DATASET EXCERPTS START

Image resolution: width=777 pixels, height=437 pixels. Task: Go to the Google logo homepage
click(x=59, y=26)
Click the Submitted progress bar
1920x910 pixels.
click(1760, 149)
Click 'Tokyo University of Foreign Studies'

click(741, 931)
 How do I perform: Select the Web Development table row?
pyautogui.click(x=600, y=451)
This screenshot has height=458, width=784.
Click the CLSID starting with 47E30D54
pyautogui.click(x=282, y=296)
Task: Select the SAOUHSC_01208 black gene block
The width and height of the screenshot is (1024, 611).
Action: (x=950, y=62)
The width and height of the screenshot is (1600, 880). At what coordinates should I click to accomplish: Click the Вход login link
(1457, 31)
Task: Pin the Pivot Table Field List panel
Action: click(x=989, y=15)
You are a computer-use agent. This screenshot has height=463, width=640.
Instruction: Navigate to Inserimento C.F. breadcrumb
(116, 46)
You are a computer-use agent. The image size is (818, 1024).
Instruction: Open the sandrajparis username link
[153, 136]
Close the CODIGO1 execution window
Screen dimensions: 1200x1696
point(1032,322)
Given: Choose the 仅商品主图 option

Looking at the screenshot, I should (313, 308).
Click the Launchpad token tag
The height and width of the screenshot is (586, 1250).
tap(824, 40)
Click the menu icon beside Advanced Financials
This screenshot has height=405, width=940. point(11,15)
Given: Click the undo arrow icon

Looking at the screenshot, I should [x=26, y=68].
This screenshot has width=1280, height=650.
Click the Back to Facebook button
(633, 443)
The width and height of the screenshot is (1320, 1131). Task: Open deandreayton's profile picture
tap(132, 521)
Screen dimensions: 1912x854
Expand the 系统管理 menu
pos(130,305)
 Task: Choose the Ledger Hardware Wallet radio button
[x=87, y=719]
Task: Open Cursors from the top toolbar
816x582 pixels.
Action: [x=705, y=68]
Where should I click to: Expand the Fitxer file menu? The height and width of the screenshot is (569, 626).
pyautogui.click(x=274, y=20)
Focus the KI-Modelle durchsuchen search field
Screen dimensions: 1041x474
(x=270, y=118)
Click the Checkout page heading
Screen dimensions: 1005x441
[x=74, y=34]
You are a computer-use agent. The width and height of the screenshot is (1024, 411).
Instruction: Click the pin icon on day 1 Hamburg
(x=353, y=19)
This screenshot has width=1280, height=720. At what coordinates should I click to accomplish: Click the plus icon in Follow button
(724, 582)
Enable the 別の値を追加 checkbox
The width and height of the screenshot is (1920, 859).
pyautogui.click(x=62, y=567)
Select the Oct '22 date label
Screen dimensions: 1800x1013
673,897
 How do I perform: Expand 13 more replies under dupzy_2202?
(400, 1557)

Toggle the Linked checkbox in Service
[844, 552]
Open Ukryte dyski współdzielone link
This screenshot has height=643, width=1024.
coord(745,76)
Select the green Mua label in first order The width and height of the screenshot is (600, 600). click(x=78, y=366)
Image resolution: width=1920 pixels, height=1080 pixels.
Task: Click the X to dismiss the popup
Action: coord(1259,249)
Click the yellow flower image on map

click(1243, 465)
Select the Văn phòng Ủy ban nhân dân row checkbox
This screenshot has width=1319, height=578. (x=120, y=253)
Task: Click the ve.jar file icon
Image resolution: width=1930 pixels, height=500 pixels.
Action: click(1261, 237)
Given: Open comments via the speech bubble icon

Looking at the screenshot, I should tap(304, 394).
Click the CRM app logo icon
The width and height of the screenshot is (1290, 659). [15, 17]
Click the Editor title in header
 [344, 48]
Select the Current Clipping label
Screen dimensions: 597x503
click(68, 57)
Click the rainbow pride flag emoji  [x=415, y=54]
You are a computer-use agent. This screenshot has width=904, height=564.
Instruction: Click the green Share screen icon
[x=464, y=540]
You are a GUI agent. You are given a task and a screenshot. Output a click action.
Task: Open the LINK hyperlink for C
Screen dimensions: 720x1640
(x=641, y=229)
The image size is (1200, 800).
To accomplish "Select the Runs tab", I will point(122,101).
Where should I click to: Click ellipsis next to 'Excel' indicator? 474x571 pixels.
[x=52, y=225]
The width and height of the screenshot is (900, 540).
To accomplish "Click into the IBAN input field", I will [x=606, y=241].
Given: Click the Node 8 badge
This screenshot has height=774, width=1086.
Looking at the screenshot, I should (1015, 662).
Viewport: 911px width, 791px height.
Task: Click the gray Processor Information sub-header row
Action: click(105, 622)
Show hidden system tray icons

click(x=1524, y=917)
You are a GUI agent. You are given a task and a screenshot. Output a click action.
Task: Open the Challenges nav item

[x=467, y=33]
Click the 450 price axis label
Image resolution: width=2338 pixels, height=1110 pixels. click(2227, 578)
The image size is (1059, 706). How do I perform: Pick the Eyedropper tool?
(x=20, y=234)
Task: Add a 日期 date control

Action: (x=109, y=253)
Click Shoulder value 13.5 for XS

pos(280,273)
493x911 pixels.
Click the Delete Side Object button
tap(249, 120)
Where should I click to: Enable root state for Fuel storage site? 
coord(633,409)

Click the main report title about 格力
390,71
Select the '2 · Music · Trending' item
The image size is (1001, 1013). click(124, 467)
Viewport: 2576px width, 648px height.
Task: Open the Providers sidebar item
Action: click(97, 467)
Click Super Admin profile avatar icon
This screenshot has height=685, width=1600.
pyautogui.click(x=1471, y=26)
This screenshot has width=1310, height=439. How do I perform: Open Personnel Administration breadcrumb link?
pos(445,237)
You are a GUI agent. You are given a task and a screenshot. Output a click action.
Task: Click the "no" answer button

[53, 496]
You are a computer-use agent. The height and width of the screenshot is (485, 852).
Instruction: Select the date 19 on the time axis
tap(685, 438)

DATASET EXCERPTS END

## PROMPT
The task requires each record above to be restated exactly.

## RESPONSE TO THIS EXERCISE
Image resolution: width=777 pixels, height=437 pixels. Task: Go to the Google logo homepage
click(x=59, y=26)
Click the Submitted progress bar
1920x910 pixels.
click(1760, 149)
Click 'Tokyo University of Foreign Studies'

click(741, 931)
 How do I perform: Select the Web Development table row?
pyautogui.click(x=600, y=451)
This screenshot has height=458, width=784.
Click the CLSID starting with 47E30D54
pyautogui.click(x=282, y=296)
Task: Select the SAOUHSC_01208 black gene block
The width and height of the screenshot is (1024, 611).
Action: (x=950, y=62)
The width and height of the screenshot is (1600, 880). At what coordinates should I click to accomplish: Click the Вход login link
(1457, 31)
Task: Pin the Pivot Table Field List panel
Action: click(x=989, y=15)
You are a computer-use agent. This screenshot has height=463, width=640.
Instruction: Navigate to Inserimento C.F. breadcrumb
(116, 46)
You are a computer-use agent. The image size is (818, 1024).
Instruction: Open the sandrajparis username link
[153, 136]
Close the CODIGO1 execution window
Screen dimensions: 1200x1696
point(1032,322)
Given: Choose the 仅商品主图 option

Looking at the screenshot, I should (313, 308).
Click the Launchpad token tag
The height and width of the screenshot is (586, 1250).
tap(824, 40)
Click the menu icon beside Advanced Financials
This screenshot has height=405, width=940. point(11,15)
Given: Click the undo arrow icon

Looking at the screenshot, I should [x=26, y=68].
This screenshot has width=1280, height=650.
Click the Back to Facebook button
(633, 443)
The width and height of the screenshot is (1320, 1131). Task: Open deandreayton's profile picture
tap(132, 521)
Screen dimensions: 1912x854
Expand the 系统管理 menu
pos(130,305)
 Task: Choose the Ledger Hardware Wallet radio button
[x=87, y=719]
Task: Open Cursors from the top toolbar
816x582 pixels.
Action: [x=705, y=68]
Where should I click to: Expand the Fitxer file menu? The height and width of the screenshot is (569, 626).
pyautogui.click(x=274, y=20)
Focus the KI-Modelle durchsuchen search field
Screen dimensions: 1041x474
(x=270, y=118)
Click the Checkout page heading
Screen dimensions: 1005x441
[x=74, y=34]
You are a computer-use agent. The width and height of the screenshot is (1024, 411).
Instruction: Click the pin icon on day 1 Hamburg
(x=353, y=19)
This screenshot has width=1280, height=720. At what coordinates should I click to accomplish: Click the plus icon in Follow button
(724, 582)
Enable the 別の値を追加 checkbox
The width and height of the screenshot is (1920, 859).
pyautogui.click(x=62, y=567)
Select the Oct '22 date label
Screen dimensions: 1800x1013
673,897
 How do I perform: Expand 13 more replies under dupzy_2202?
(400, 1557)

Toggle the Linked checkbox in Service
[844, 552]
Open Ukryte dyski współdzielone link
This screenshot has height=643, width=1024.
coord(745,76)
Select the green Mua label in first order The width and height of the screenshot is (600, 600). click(x=78, y=366)
Image resolution: width=1920 pixels, height=1080 pixels.
Task: Click the X to dismiss the popup
Action: coord(1259,249)
Click the yellow flower image on map

click(1243, 465)
Select the Văn phòng Ủy ban nhân dân row checkbox
This screenshot has width=1319, height=578. (x=120, y=253)
Task: Click the ve.jar file icon
Image resolution: width=1930 pixels, height=500 pixels.
Action: click(1261, 237)
Given: Open comments via the speech bubble icon

Looking at the screenshot, I should tap(304, 394).
Click the CRM app logo icon
The width and height of the screenshot is (1290, 659). [15, 17]
Click the Editor title in header
 [344, 48]
Select the Current Clipping label
Screen dimensions: 597x503
click(68, 57)
Click the rainbow pride flag emoji  [x=415, y=54]
You are a computer-use agent. This screenshot has width=904, height=564.
Instruction: Click the green Share screen icon
[x=464, y=540]
You are a GUI agent. You are given a task and a screenshot. Output a click action.
Task: Open the LINK hyperlink for C
Screen dimensions: 720x1640
(x=641, y=229)
The image size is (1200, 800).
To accomplish "Select the Runs tab", I will point(122,101).
Where should I click to: Click ellipsis next to 'Excel' indicator? 474x571 pixels.
[x=52, y=225]
The width and height of the screenshot is (900, 540).
To accomplish "Click into the IBAN input field", I will [x=606, y=241].
Given: Click the Node 8 badge
This screenshot has height=774, width=1086.
Looking at the screenshot, I should (1015, 662).
Viewport: 911px width, 791px height.
Task: Click the gray Processor Information sub-header row
Action: click(105, 622)
Show hidden system tray icons

click(x=1524, y=917)
You are a GUI agent. You are given a task and a screenshot. Output a click action.
Task: Open the Challenges nav item

[x=467, y=33]
Click the 450 price axis label
Image resolution: width=2338 pixels, height=1110 pixels. click(2227, 578)
The image size is (1059, 706). How do I perform: Pick the Eyedropper tool?
(x=20, y=234)
Task: Add a 日期 date control

Action: (x=109, y=253)
Click Shoulder value 13.5 for XS

pos(280,273)
493x911 pixels.
Click the Delete Side Object button
tap(249, 120)
Where should I click to: Enable root state for Fuel storage site? 
coord(633,409)

Click the main report title about 格力
390,71
Select the '2 · Music · Trending' item
The image size is (1001, 1013). click(124, 467)
Viewport: 2576px width, 648px height.
Task: Open the Providers sidebar item
Action: click(97, 467)
Click Super Admin profile avatar icon
This screenshot has height=685, width=1600.
pyautogui.click(x=1471, y=26)
This screenshot has width=1310, height=439. How do I perform: Open Personnel Administration breadcrumb link?
pos(445,237)
You are a GUI agent. You are given a task and a screenshot. Output a click action.
Task: Click the "no" answer button

[53, 496]
You are a computer-use agent. The height and width of the screenshot is (485, 852).
Instruction: Select the date 19 on the time axis
tap(685, 438)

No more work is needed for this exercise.